Article:
--- Start ---

The measures taken by the Federal Reserve, other U.S. government entities, and foreign governments have helped restore a degree of stability to some financial markets. In particular, strains in short-term funding markets have eased noticeably since the fall, some corporate risk spreads have declined modestly, and measures of volatility have generally retreated. Nevertheless, significant stress persists in most markets, and financial institutions remain under considerable pressure; as a result, the flow of credit to households and businesses continues to be impaired.
In conjunction with the January 2009 FOMC meeting, the members of the Board of Governors of the Federal Reserve System and presidents of the Federal Reserve Banks, all of whom participate in FOMC meetings, provided projections for economic growth, unemployment, and inflation; these projections are presented in part 4 of this report. Given the strength of the forces weighing on the economy, FOMC participants viewed the outlook as having weakened significantly in recent months. Participants generally expected economic activity to contract sharply in the near term and then to move onto a path of gradual recovery, bolstered by monetary easing, government efforts to stabilize financial markets, and fiscal stimulus. Participants expected total and core inflation to be lower in 2009 than over the four quarters of 2008, in large measure because of the recent declines in commodity prices and rising slack in resource utilization; inflation was forecast to remain low in 2010 and 2011. Participants generally judged that the degree of uncertainty surrounding the outlook for both economic activity and inflation was greater than historical norms. Most participants viewed the risks to growth as skewed to the downside, and nearly all saw the risks to the inflation outlook as either balanced or tilted to the downside. Participants also reported their assessments of the rates to which macroeconomic variables would be expected to converge over the longer run under appropriate monetary policy and in the absence of further shocks to the economy. The central tendencies of these longer-run projections were 2.5 percent to 2.7 percent for real GDP growth, 4.8 percent to 5.0 percent for the unemployment rate, and 1.7 percent to 2.0 percent for the inflation rate.

--- End ---

Records supplied:
--- Start ---

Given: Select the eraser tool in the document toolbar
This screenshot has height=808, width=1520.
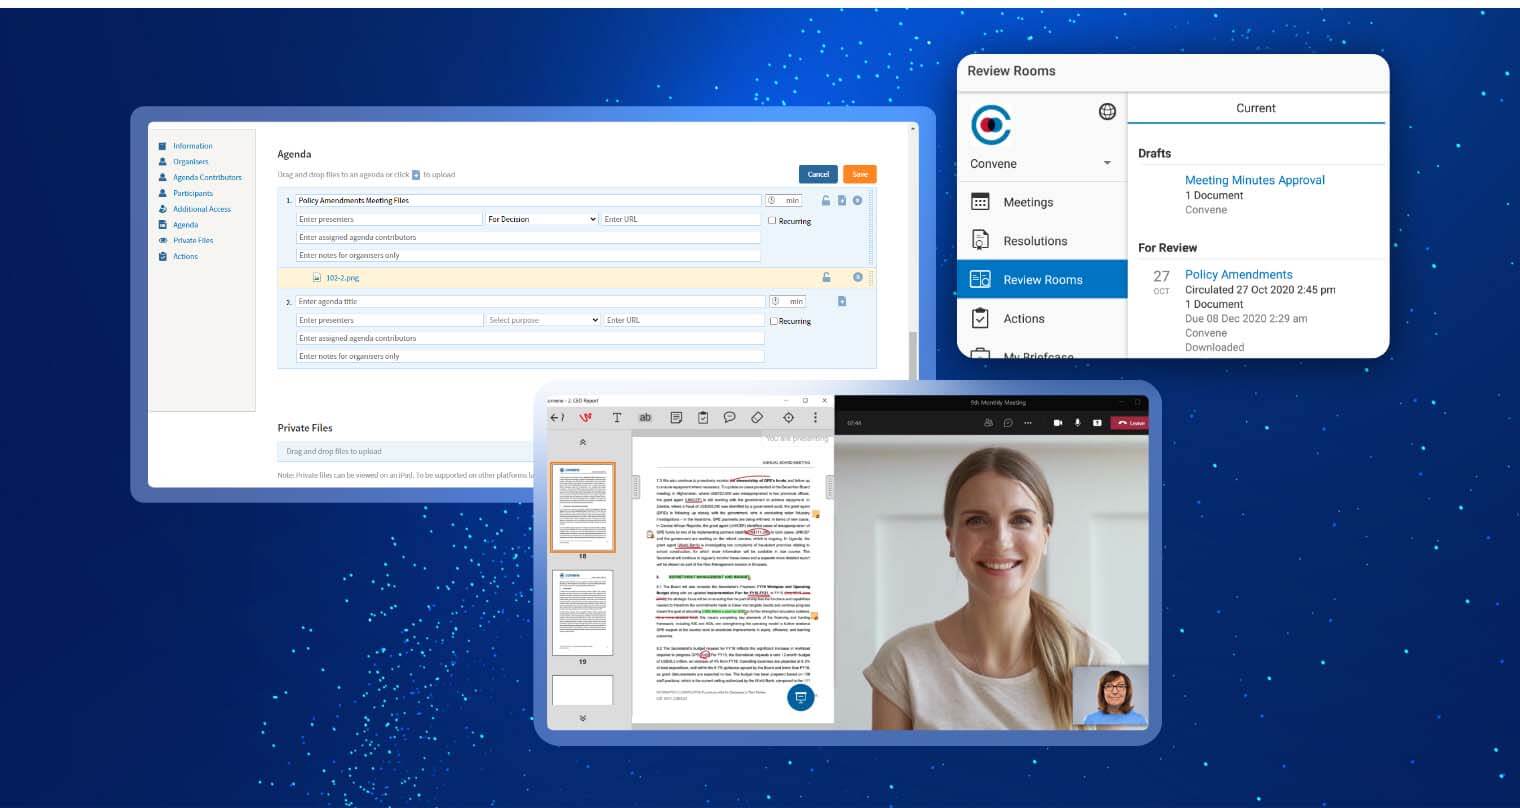Looking at the screenshot, I should tap(757, 417).
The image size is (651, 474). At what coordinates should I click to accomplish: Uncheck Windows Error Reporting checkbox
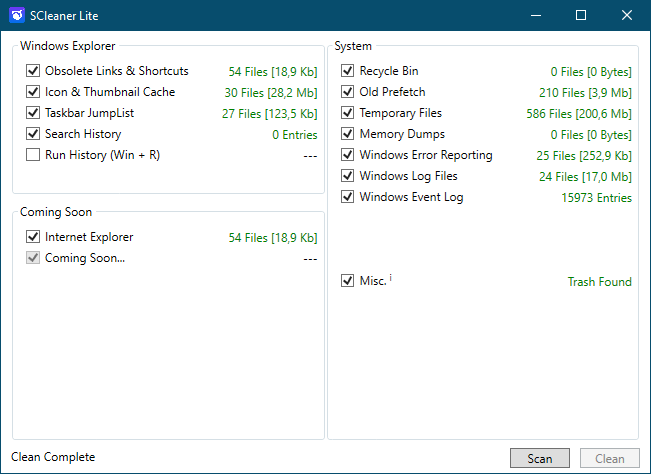click(347, 155)
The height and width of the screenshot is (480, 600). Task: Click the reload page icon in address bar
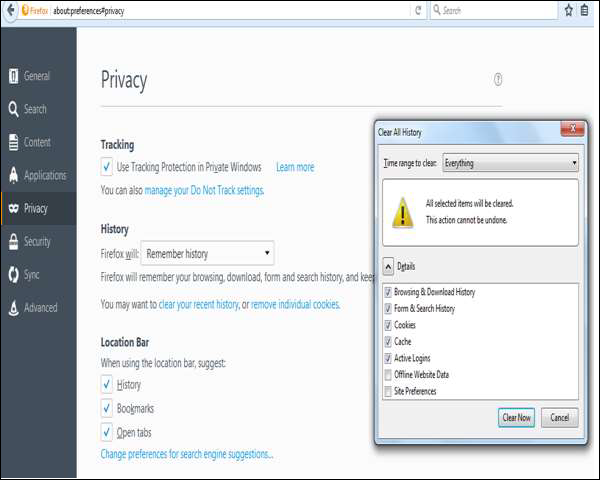tap(417, 10)
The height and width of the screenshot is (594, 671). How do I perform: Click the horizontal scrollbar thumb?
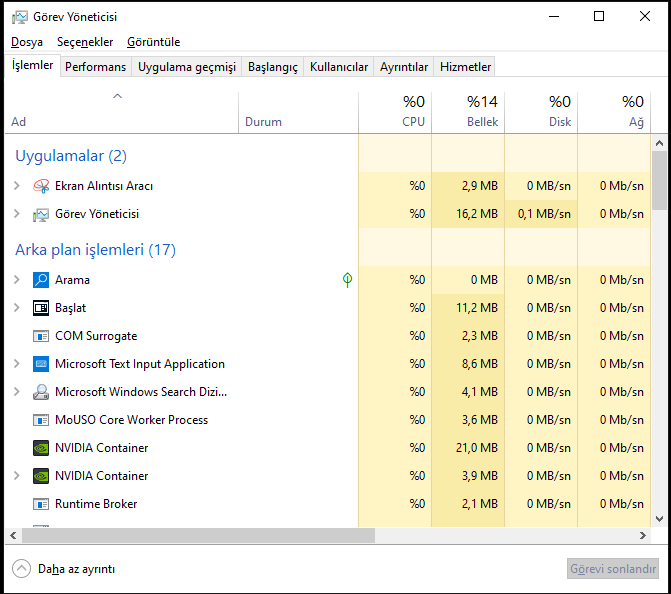(x=190, y=536)
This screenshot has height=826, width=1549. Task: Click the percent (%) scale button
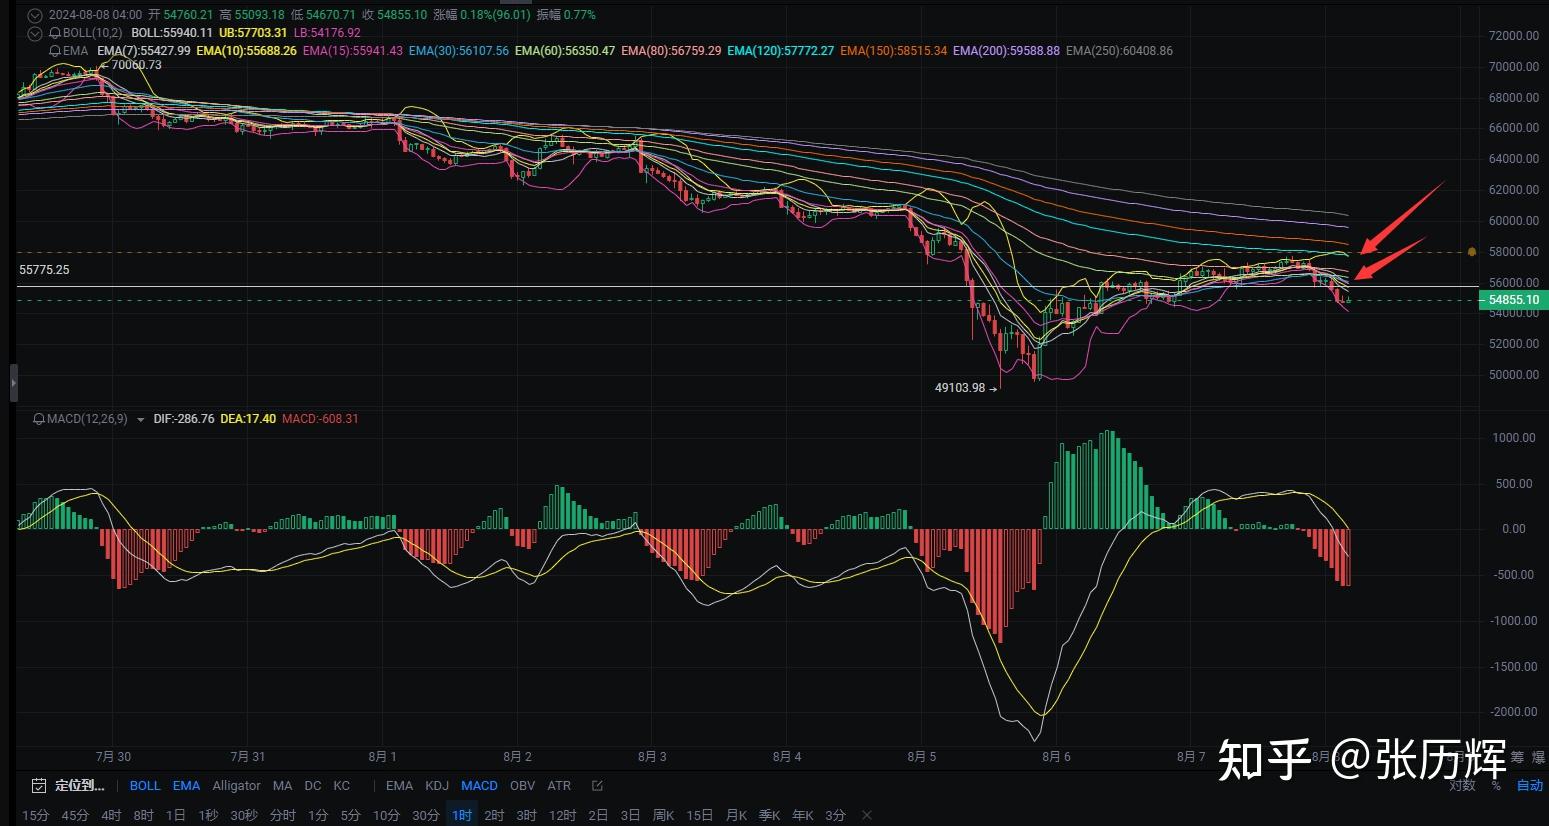(x=1496, y=786)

--- End ---

Given task 1: In the monetary policy excerpt, transcribe everything from "The measures taken" down to "to be impaired.".
Given task 2: According to the monetary policy excerpt, what was the central tendency of participants' longer-run projections for the unemployment rate?

Written response 1:
The measures taken by the Federal Reserve, other U.S. government entities, and foreign governments have helped restore a degree of stability to some financial markets. In particular, strains in short-term funding markets have eased noticeably since the fall, some corporate risk spreads have declined modestly, and measures of volatility have generally retreated. Nevertheless, significant stress persists in most markets, and financial institutions remain under considerable pressure; as a result, the flow of credit to households and businesses continues to be impaired.

Written response 2: 4.8 percent to 5.0 percent.